Le gouvernement a annoncé qu’il avait créé un groupe de travail d’urgence pour prendre toutes les dispositions en vue des inondations à venir ; par ailleurs, les autorités ont déjà pris « les mesures nécessaires » pour faire face à la famine qui doit suivre les inondations, peut-on lire sur le site Internet du gouvernement.
« Nous risquons de devoir faire face à une catastrophe très, très grave au cours des mois à venir », a malgré tout prévenu M. Bismarck de la Croix-Rouge.
L’aide
Les personnes déplacées sont logées dans des écoles, des centres communautaires, des églises, et des bâtiments administratifs, ou bien chez leurs parents et amis.
Le gouvernement, qui a dépêché plusieurs délégations dans les régions sinistrées, s’est engagé à consacrer 60 milliards d’anciens cedis ghanéens (6,4 millions de dollars américains) à l’achat de matériel de secours et au financement de projets de reconstruction ; toutefois, les autorités disent avoir besoin d’une aide financière bien plus importante pour fournir des denrées alimentaires, des médicaments, des couvertures, des moustiquaires, des vêtements et des tentes aux personnes déplacées.

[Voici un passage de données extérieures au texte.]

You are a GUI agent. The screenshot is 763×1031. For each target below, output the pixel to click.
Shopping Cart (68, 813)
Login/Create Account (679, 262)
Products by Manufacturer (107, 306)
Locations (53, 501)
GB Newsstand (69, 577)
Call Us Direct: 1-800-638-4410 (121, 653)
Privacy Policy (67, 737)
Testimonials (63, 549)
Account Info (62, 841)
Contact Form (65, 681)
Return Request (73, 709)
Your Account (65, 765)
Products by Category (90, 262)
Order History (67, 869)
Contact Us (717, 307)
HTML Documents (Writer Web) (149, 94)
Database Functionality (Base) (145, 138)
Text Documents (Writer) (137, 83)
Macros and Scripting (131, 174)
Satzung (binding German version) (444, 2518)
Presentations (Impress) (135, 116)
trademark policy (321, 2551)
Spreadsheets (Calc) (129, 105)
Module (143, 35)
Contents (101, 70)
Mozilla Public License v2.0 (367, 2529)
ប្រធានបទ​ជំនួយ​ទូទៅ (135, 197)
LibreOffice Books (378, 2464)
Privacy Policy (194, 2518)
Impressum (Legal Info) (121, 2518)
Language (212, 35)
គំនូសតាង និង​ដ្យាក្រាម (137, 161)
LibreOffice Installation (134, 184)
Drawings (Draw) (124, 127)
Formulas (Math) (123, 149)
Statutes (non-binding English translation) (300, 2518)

Pour le gouvernement, les besoins immédiats sont estimés à 500 milliards d’anciens cedis ghanéens (53 millions de dollars), répartis entre les régions nord-est (45 pour cent), nord (40 pour cent), nord-ouest (5 pour cent) et ouest (10 pour cent), selon le PAM.
« La situation est alarmante », a déclaré à IRIN M. Akrasi-Sarpong, du ministère de l’Intérieur. « Nous avons besoin de soutien. Le Ghana est un pays en voie de développement. Nous ne pouvons pas utiliser nos maigres ressources pour pallier les effets des crues dans ces trois régions ».

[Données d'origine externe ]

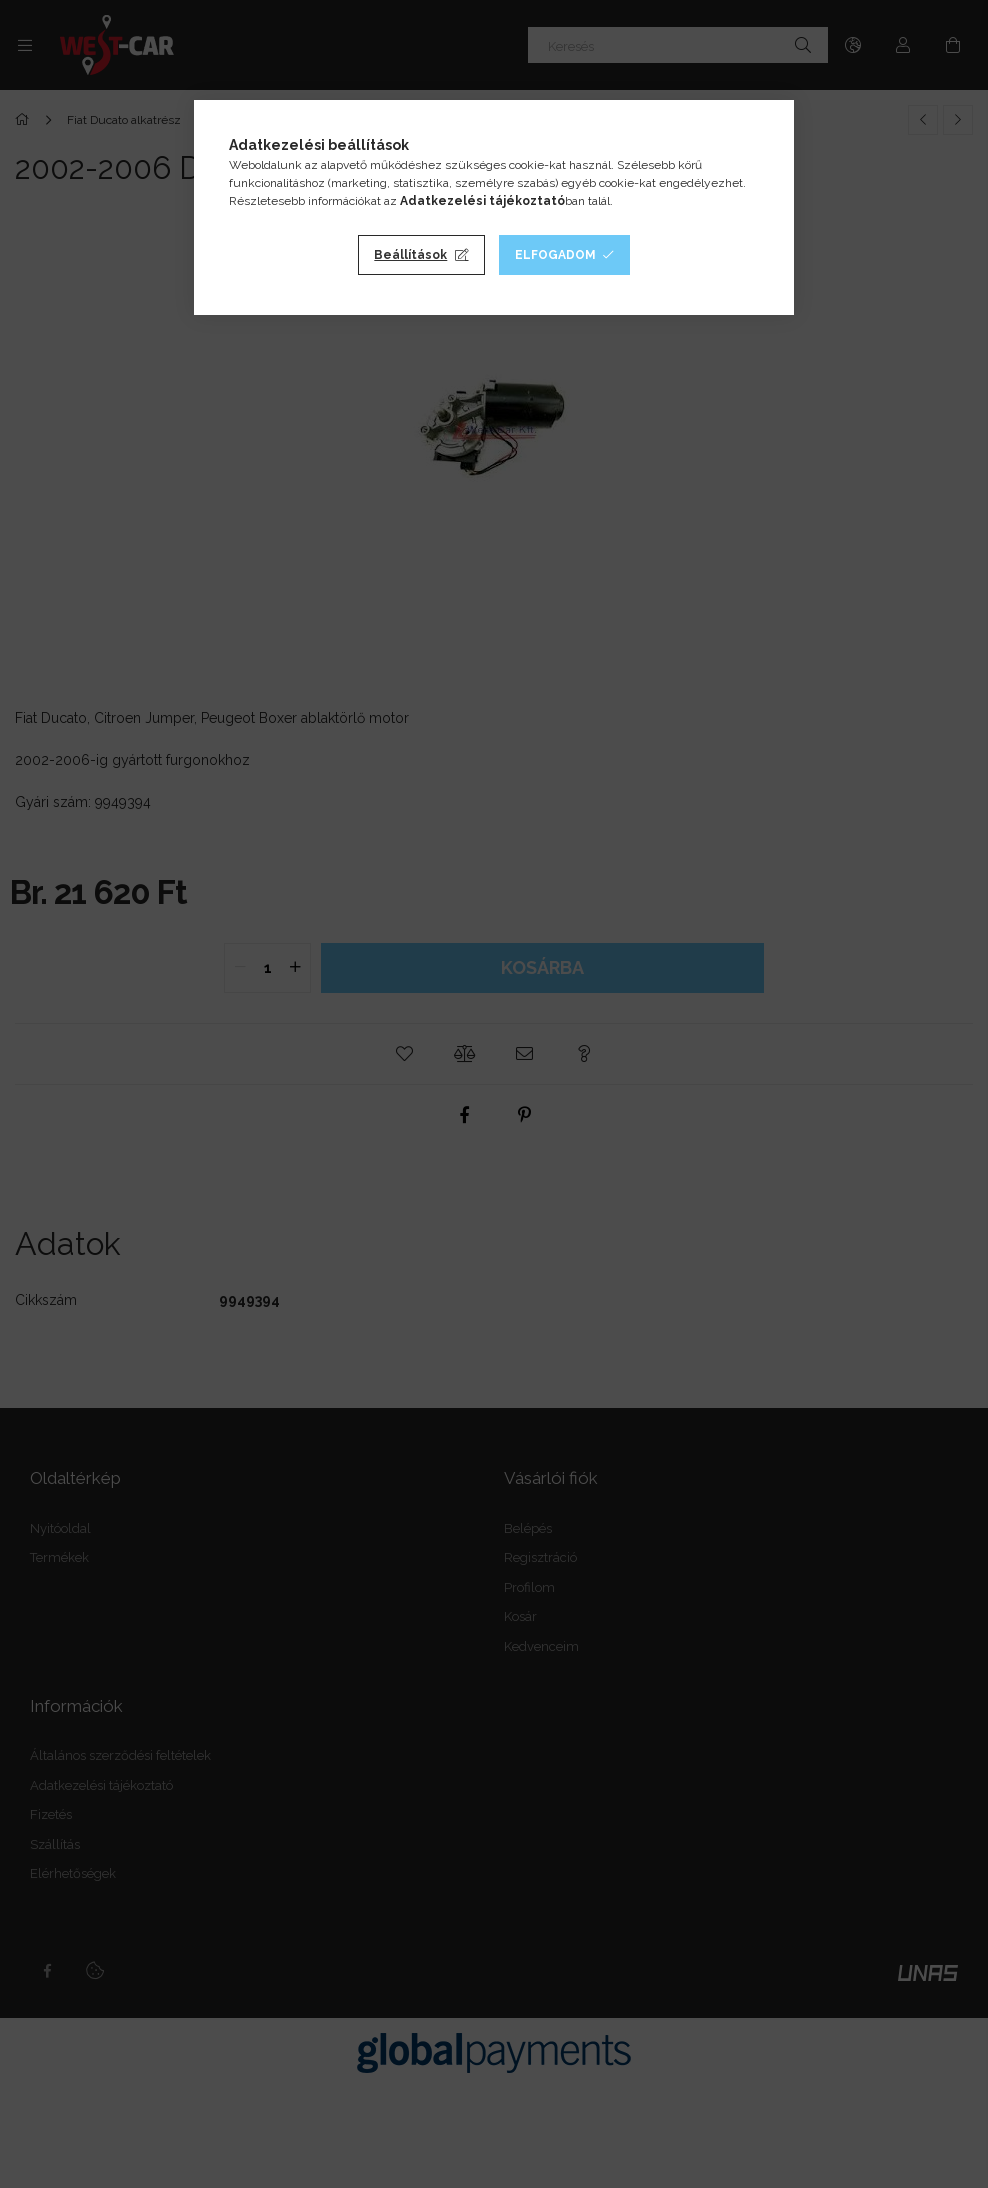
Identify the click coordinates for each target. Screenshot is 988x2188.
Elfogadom (555, 255)
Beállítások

Le gouvernement et les organisations non-gouvernementales (ONG) ont commencé à distribuer des aides dans l’ensemble des régions touchées, mais surtout dans la région nord-est. Selon le site Internet du gouvernement, le président Kufuor a promis que le gouvernement apporterait du matériel de secours dans la région nord-est d’ici à la semaine prochaine, et notamment 5 000 sacs de ciment, 500 paquets de plaques de recouvrement et 2 000 sacs de riz.

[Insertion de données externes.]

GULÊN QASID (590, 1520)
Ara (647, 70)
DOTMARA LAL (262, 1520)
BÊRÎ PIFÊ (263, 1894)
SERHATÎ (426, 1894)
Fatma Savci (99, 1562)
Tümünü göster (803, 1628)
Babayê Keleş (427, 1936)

La Croix-Rouge, qui aide déjà à inscrire les déplacés sur les registres, à distribuer des denrées alimentaires et à sensibiliser les populations aux dangers des maladies hydriques, a sollicité des fonds auprès de la Fédération internationale de la Croix-Rouge, pour l’achat de matériel de secours. Une coalition d’ONG du nom de Consortium inter-ONG s’est également réunie pour coordonner l’aide. Plusieurs de ses membres ont déjà apporté leur aide ou se sont engagés à le faire, selon les SSC.
Les Nations Unies envisagent de déployer une équipe de gestion des catastrophes.
En juin, les inondations qui ont eu lieu dans l’agglomération d’Accra ont coûté la vie à six personnes, selon la NADMO. En mai, à Tamale, la capitale de la région nord, des pluies torrentielles ont détruit plusieurs écoles, hôpitaux, habitations et bâtiments gouvernementaux. Le gouvernement envoyait du matériel de secours et des matériaux de construction aux milliers de personnes touchées. Les populations étaient en train de reconstruire leurs logements lorsque les dernières inondations ont eu lieu, a expliqué M. Amoo de la NADMO. « Cette année a été très difficile pour la nation », a-t-il ajouté.